== TEXTO DE ORIGEN ==

☆ ☆ ☆

El monumento a los Caídos de Pamplona-Iruñea interpela a la sociedad navarra. Plantea un reto evidente en cuanto a su demolición, destrucción o resignificación. Es un homenaje al fascismo español, un signo de la brutalidad ejercida, con motivo de la sublevación militar de 1936, sobre la población, las personas y naciones que se encuentran confinadas en los dominios del Estado. Con independencia de su nulo valor estético, simboliza la represión del poder contra toda actitud, social o política, distinta o ajena al franquismo. Cualquier expresión digna de memoria colectiva ha de abominar de su existencia y exigir su derribo incondicional.
La memoria colectiva es un elemento esencial de cohesión de todas las sociedades. Es un factor central del relato que cualquier comunidad utiliza para explicar y dotar de sentido a su pasado, su identidad y entender los conflictos y procesos que la han conducido al presente. Es un componente básico del patrimonio inmaterial de las colectividades, y como tal le sirve para constituirse en el presente y afrontar los retos del futuro. Por lo mismo, la memoria no puede limitarse a circunstancias puntuales, hechos ocasionales o conflictos episódicos. Debe estar inmersa en una trama, en un relato.

☆ ☆ ☆

== LISTA DE REGISTROS ==

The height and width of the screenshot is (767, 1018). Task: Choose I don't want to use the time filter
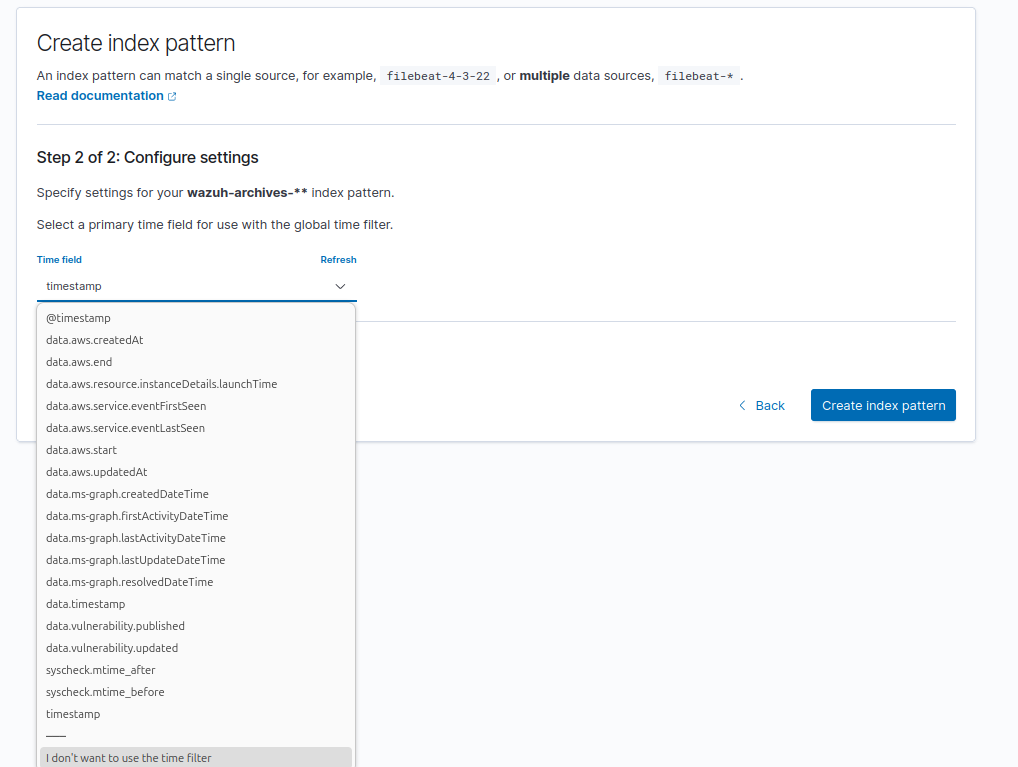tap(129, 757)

☆ ☆ ☆

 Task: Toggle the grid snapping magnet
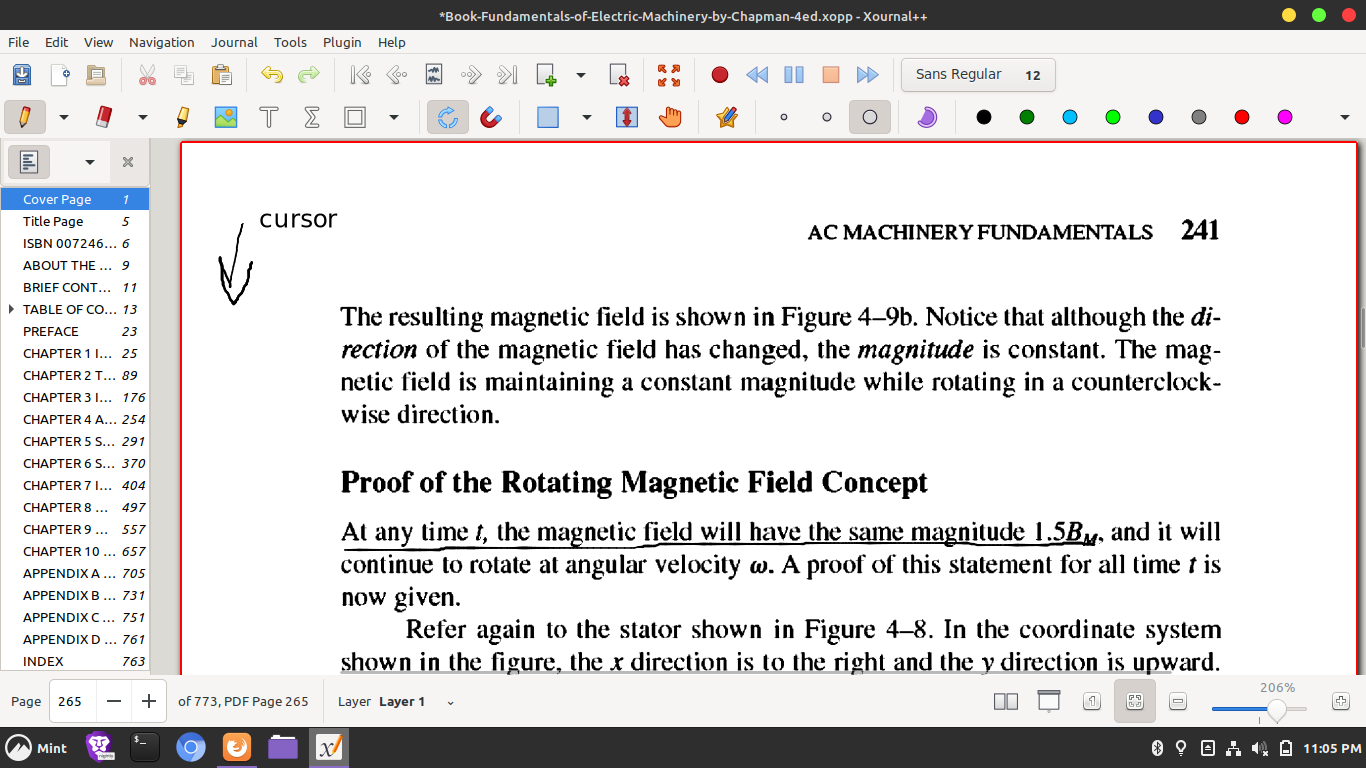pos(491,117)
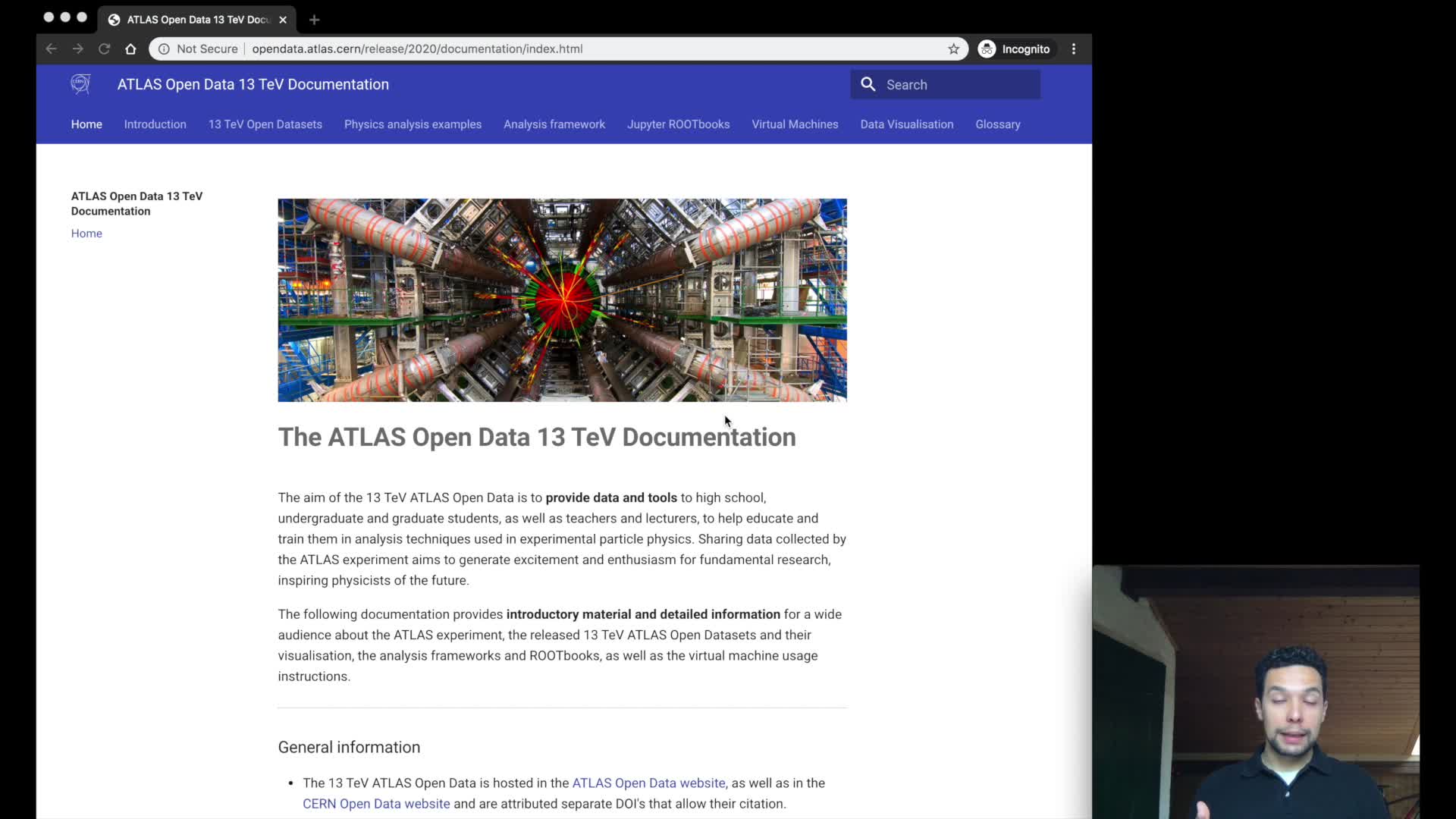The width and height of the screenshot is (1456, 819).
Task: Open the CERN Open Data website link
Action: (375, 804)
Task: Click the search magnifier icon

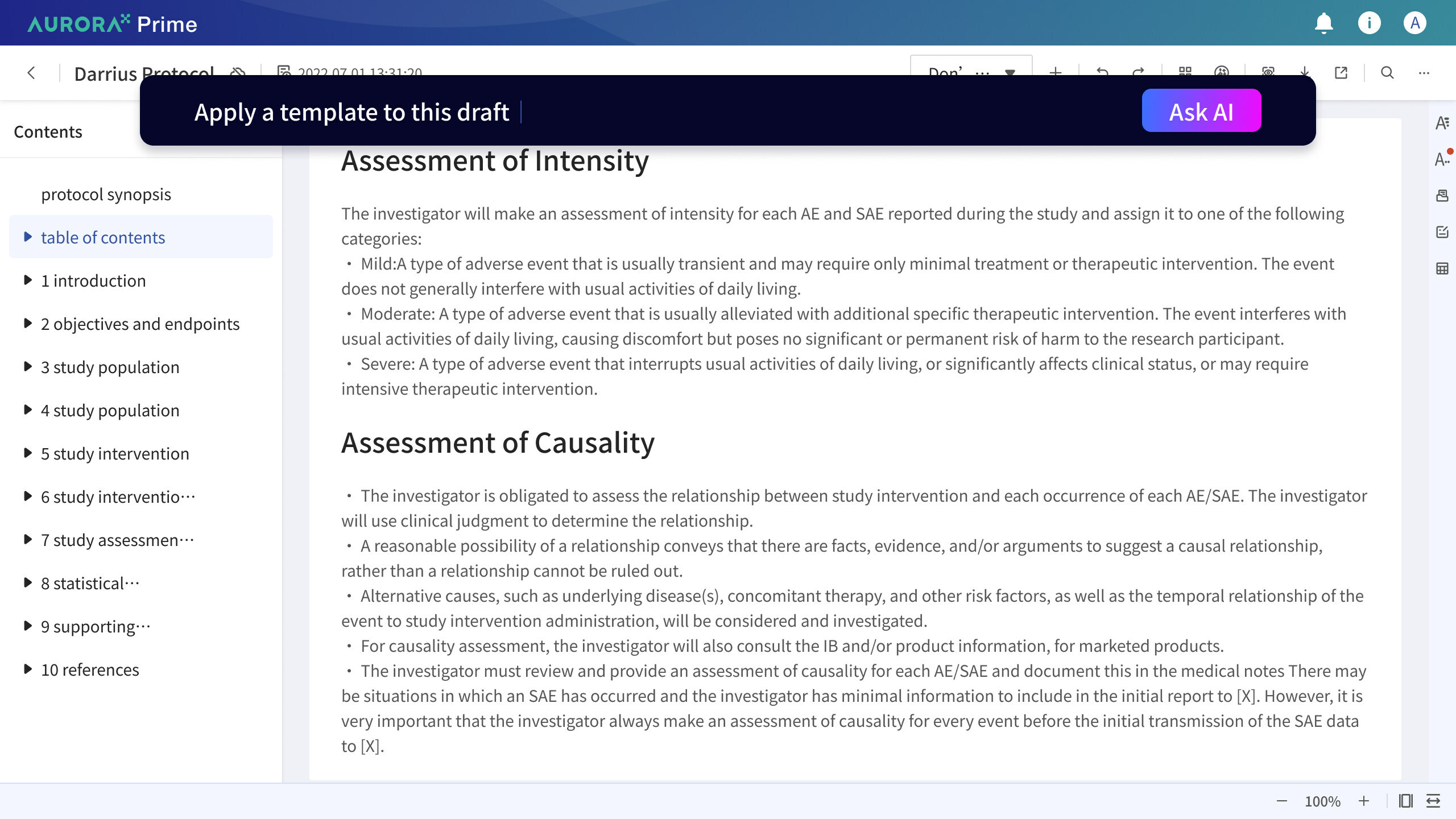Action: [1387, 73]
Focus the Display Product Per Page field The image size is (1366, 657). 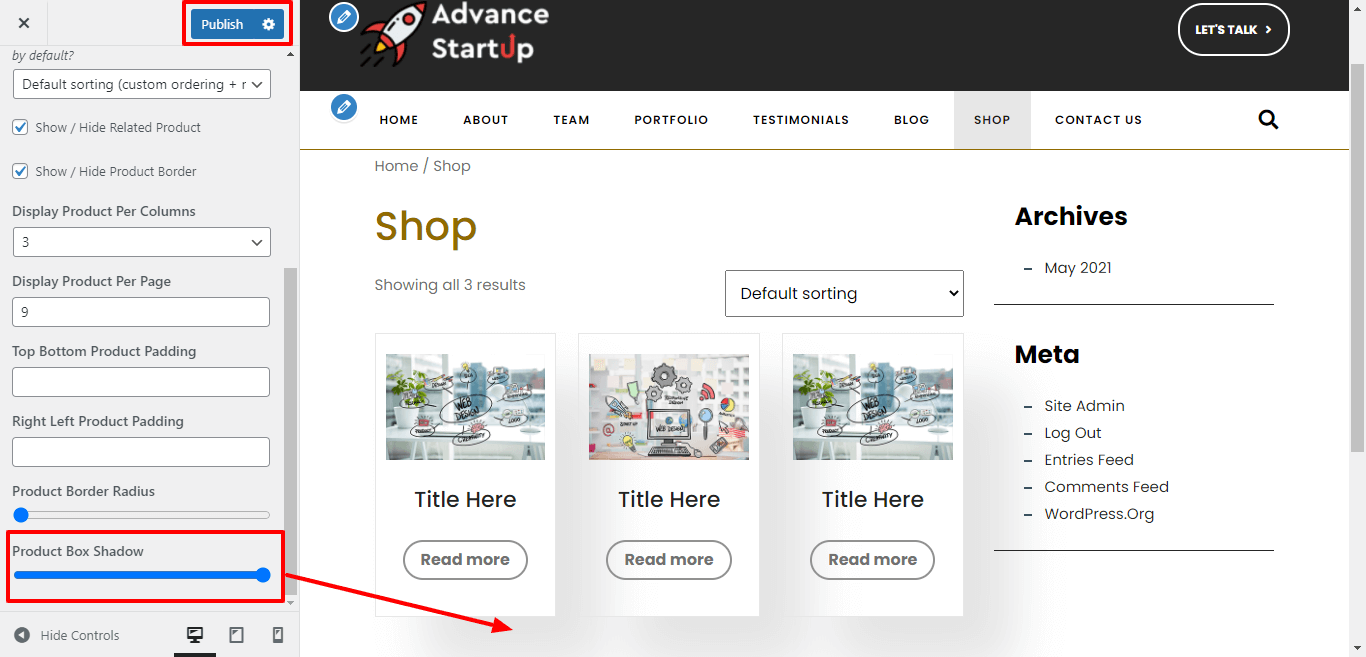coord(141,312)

☆ ☆ ☆

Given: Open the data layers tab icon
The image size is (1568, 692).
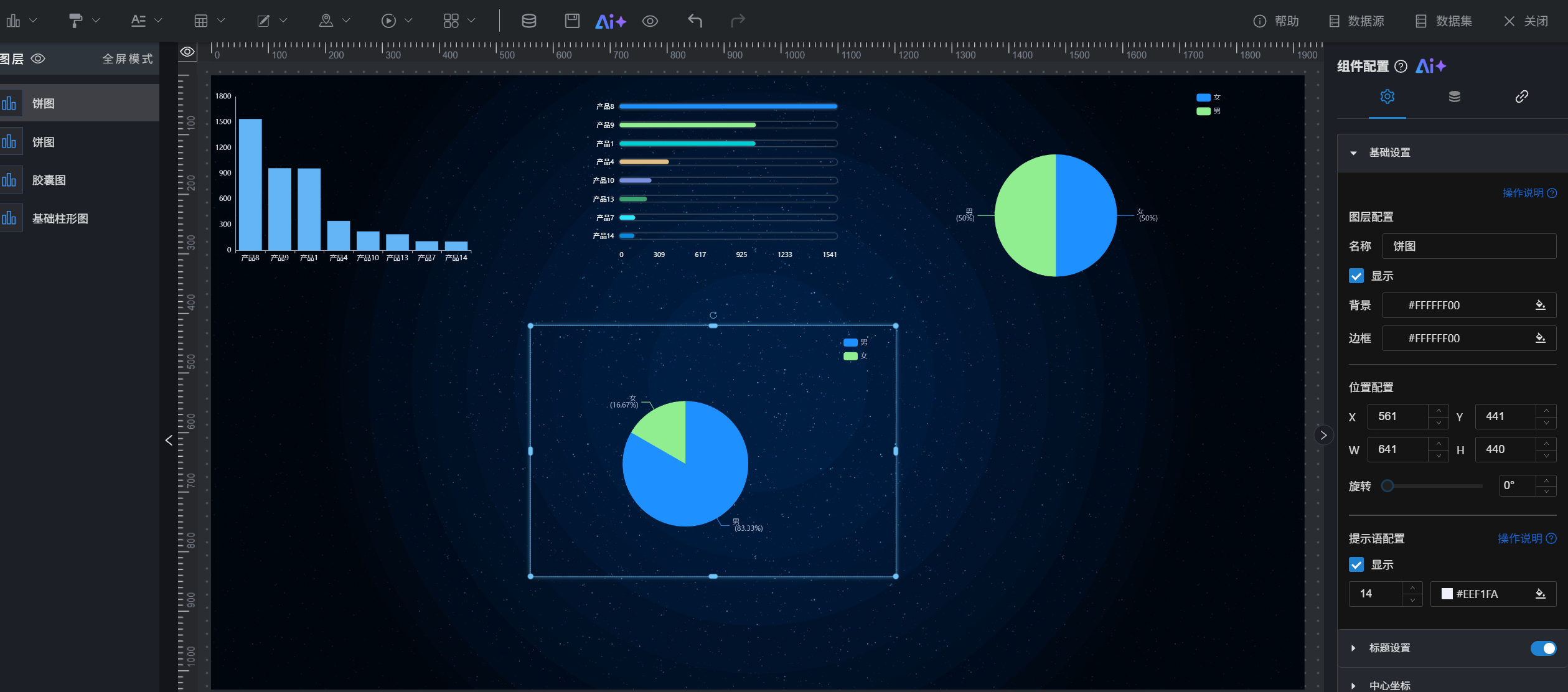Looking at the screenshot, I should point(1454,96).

☆ ☆ ☆

== TAREAS DEL EJERCICIO ==
[1] Devuelve sin cambios el fragmento del texto sobre el monumento a los Caídos que va desde "La memoria colectiva" hasta "en un relato.".
[2] Retoma el texto sobre el monumento a los Caídos y la memoria colectiva, y continúalo a partir de su última oración.

== RESPUESTAS ==
[1]
La memoria colectiva es un elemento esencial de cohesión de todas las sociedades. Es un factor central del relato que cualquier comunidad utiliza para explicar y dotar de sentido a su pasado, su identidad y entender los conflictos y procesos que la han conducido al presente. Es un componente básico del patrimonio inmaterial de las colectividades, y como tal le sirve para constituirse en el presente y afrontar los retos del futuro. Por lo mismo, la memoria no puede limitarse a circunstancias puntuales, hechos ocasionales o conflictos episódicos. Debe estar inmersa en una trama, en un relato.

[2]
El debate del derribo del Monumento a los Caídos se plantea ahora en el contexto de la reciente “Ley de Memoria Democrática”. Ley nominalmente democrática (“la memoria es especialmente importante en la constitución de identidades individuales y colectivas”, afirma en el preámbulo), pero ley española y referida a su memoria.
Se puede observar el mismo
planteamiento en el reciente título de ‘lugar de memoria’ concedido a Gernika,
por el bombardeo de 1937. Pero Gernika ya era lugar de memoria para nuestro
pueblo desde mucho antes; para José María Iparragirre y su ‘Gernikako Arbola’;
o para José Antonio Agirre cuando fue a jurar su cargo como lehendakari ante el
célebre árbol de las libertades. Por todo ello fue precisamente bombardeada por
el franquismo. Reflexiones semejantes podríamos hacer sobre Amaiur y tantos
otros lugares, como el reciente
hallazgo de la Mano de Irulegi.
A pesar de la citada ley,
nuestra memoria no comienza en 1936, ni con la República española. Los
conflictos que nos han atravesado vienen de siglos atrás, y la mayor parte de
las convulsiones que intervienen en aquella guerra (léase la Cuestión Foral,
o las luchas por comunales y corralizas…) sólo se entienden en el contexto de situaciones
previas -contiendas
del siglo XIX y anteriores- que
tienen su origen en la conquista militar de un país libre (1512). De ser el
nuestro un Estado independiente, pasó a ser ocupado por una potencia
extranjera, y a ser ‘provincia española’ en 1841.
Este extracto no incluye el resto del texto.